GEHU PEDAS
Tabloid Nova, 3 November 2014
“Gehuuu pedaass...!” Suara anak perempuan berusia sekitar
sepuluh tahun itu begitu melengking.
“Sebentar Kak, mau gehu pedas ya?” tanya Atun. Aku
tersenyum. Atun ke depan rumah memanggil pedagang gehu pedas. Sudah satu minggu
aku membimbingnya membuat skripsi. Daftar buku sudah dibeli. Metode penulisan
sudah aku terangkan. Tapi seperti tidak berkembang karena Atun malas membaca.
Jangankan seluruh buku yang ada di daftar, satu judul pun belum selesai.
Aku mengikuti Atun ke depan rumah. Selalu ada naluri di
dalam hatiku untuk mengetahui segala sesuatu tentang gehu pedas. Gehu pedasnya
lumayan besar. Terigunya tipis, tapi cukup memberi dugaan permukaannya kering
dan renyah.
Atun membeli sepuluh biji gehu pedas. Ketika dia ke dalam
rumah membawa uang, aku membeli lagi sepuluh biji.
“Sepuluh lagi?” tanya anak pedagang gehu pedas itu seolah
tidak percaya.
“Dibungkus saja. Ini uangnya, kembaliannya bawa saja.”
Aku memberikan uang selembar seratus ribu rupiah. Anak pedagang gehu pedas itu
memandangku lama. Tangannya gemetar. Lalu tersenyum. Dari sudut matanya seperti
ada yang mau mengalir tapi cepat diusapnya.
“Kakak baru dapat bayaran mengajar kursus,” kataku sambil
tersenyum. “Semoga gehu pedasnya laku keras. Salam buat keluargamu, ya.”
Anak pedagang gehu pedas itu mengangguk. “Terima kasih,
Kak,” katanya hampir tidak terdengar. Ketika Atun keluar dia juga terkejut
begitu tahu aku membeli lagi sepuluh biji gehu pedas.
“Punya Kakak sudah dibayar. Tinggal punya Atun,” kataku
cepat. “Kakak ingin membawa ke rumah. Sepertinya gehu pedasnya sangat enak.”
“Kalau begitu kenapa dibayar duluan,” kata Atun protes.
Tapi kemudian tersenyum. Kami masuk lagi ke dalam rumah.

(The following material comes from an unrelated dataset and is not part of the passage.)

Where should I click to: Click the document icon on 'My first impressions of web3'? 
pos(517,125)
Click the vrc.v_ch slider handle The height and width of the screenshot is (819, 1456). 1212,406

Kami makan gehu pedas dulu sambil ngobrol tentang apa
saja. Atun menawariku nasi karena menyangka aku lapar. Membahas skripsi
terganggu lagi karena kemudian Atun menerima telepon dari ibunya. Ibunya sudah
menunggu di restoran masakan Jepang. Ibunya menyuruh membahas skripsinya di
restoran saja sambil makan. Tapi aku memilih pulang.
**
Gehu paling enak di seluruh dunia, sepengetahuanku,
adalah gehu pedas buatan Ibu. Aku selalu terkenang bagaimana Ibu mengiris kol,
wortel dan cabe. Sampai sekarang, usiaku dua puluh enam tahun, sudah lulus
kuliah, jadi asisten dosen di almamaterku, kecepatanku mengiris wortel masih
kalah dibanding Ibu.
Saat usiaku sepuluh tahun hampir setiap hari aku makan
gehu pedas. Aku tentu saja bosan. Tapi saat aku cemberut dan mengeluh mengekspresikan
kebosanan, Ibu memeluk dan mencium rambutku.
“Nasi putih dan gehu pedas itu makanan terenak yang kita
punya,” kata Ibu. “Kamu punya adik tiga orang. Kalau Rina bilang gehu pedas itu
enak, adik-adikmu akan merasa enak. Tapi bila Rina bilang tidak enak dan
membosankan, kasihan adik-adikmu.”
Saat itu aku mulai mengetahui perekonomian keluargaku
tidak baik. Ayahku adalah pedagang tahu keliling. Pukul tiga subuh beliau sudah
bangun. Membaca buku, membereskan keperluan berdagangnya, dan selepas subuh
beliau berangkat. Kata Ibu, Ayah mengambil tahu di pabrik, lalu ke pasar, sudah
agak siang ke rumah-rumah menawarkan tahu.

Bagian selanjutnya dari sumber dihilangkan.